Faecalibacterium prausnitzii comprises 2 phylogroups, whose abundance in healthy and diseased gut and in conjunction with Escherichia coli has not yet been studied. This work aims to determine the ...contribution of F. prausnitzii phylogroups I and II in intestinal disease and to assess their potential diagnostic usefulness as biomarkers for gut diseases.
Total F. prausnitzii, its phylogroups, and E. coli loads were determined by quantitative polymerase chain reaction targeting the 16S rRNA gene on biopsies from 31 healthy controls (H), 45 patients with Crohn's disease (CD), 25 patients with ulcerative colitis, 10 patients with irritable bowel syndrome, and 20 patients with colorectal cancer.
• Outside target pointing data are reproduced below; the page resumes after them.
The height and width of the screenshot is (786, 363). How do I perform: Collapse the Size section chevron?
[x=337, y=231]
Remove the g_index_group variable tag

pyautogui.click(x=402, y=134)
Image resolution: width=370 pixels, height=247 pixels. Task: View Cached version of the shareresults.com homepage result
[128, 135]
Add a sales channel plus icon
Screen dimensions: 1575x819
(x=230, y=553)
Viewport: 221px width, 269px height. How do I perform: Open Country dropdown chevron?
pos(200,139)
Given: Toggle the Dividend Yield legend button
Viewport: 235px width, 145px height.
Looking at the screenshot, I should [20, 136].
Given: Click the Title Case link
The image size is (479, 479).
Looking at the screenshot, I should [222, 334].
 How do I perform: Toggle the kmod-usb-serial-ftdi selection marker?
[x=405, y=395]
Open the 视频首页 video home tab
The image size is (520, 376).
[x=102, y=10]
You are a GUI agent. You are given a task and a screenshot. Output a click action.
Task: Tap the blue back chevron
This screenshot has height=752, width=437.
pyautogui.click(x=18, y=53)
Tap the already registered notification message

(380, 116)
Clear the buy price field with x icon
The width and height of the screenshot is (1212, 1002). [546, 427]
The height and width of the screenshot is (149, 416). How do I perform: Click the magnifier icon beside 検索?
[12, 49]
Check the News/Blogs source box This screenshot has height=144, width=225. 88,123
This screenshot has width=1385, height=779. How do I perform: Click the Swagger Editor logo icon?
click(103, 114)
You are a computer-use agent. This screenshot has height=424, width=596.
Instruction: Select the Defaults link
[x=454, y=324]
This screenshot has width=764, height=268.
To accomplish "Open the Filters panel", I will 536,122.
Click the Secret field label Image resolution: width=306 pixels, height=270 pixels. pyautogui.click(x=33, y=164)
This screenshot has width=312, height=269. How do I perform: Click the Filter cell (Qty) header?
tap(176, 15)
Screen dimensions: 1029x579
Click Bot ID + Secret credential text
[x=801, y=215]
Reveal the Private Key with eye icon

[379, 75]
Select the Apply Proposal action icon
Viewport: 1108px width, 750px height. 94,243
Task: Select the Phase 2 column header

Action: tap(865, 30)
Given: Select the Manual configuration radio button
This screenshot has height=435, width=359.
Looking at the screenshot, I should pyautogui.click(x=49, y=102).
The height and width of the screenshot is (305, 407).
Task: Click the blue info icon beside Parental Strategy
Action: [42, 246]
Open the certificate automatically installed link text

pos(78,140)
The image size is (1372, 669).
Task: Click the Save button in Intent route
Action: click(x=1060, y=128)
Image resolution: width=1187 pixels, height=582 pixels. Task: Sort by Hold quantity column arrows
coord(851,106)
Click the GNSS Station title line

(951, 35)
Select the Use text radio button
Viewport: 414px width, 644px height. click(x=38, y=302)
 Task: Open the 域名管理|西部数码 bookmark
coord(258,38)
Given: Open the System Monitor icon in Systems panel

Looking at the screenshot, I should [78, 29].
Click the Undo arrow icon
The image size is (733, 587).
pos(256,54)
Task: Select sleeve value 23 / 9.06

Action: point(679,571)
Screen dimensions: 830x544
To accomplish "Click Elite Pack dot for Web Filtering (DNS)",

Data were normalized to total bacterial counts and analyzed according to patients' disease location and clinical characteristics.
Lower levels of both total F. prausnitzii and phylogroup I were found in subjects with CD, ulcerative colitis, and colorectal cancer (P < 0.001) compared with H subjects. Phylogroup I load was a better biomarker than total F. prausnitzii to discriminate subjects with gut disorders from H. Phylogroup II depletion was observed only in patients with CD (P < 0.001) and can be potentially applied to differentiate ulcerative pancolitis from colonic CD. No statistically significant correlation between E. coli and any of the 2 F. prausnitzii phylogroups was found in any group of patients or by inflammatory bowel disease location. Phylogroup I was lower in active patients with CD, whereas those CD with intestinal resection showed a reduction in phylogroup II. Treatments with mesalazine and immunosuppressants did not result in the recovery of F. prausnitzii phylogroups abundance.
F. prausnitzii phylogroup I was depleted in CD, ulcerative colitis, and colorectal cancer, whereas phylogroup II was specifically reduced in CD. Quantification of F. prausnitzii phylogroups and E. coli may help to identify gut disorders and to classify inflammatory bowel disease location.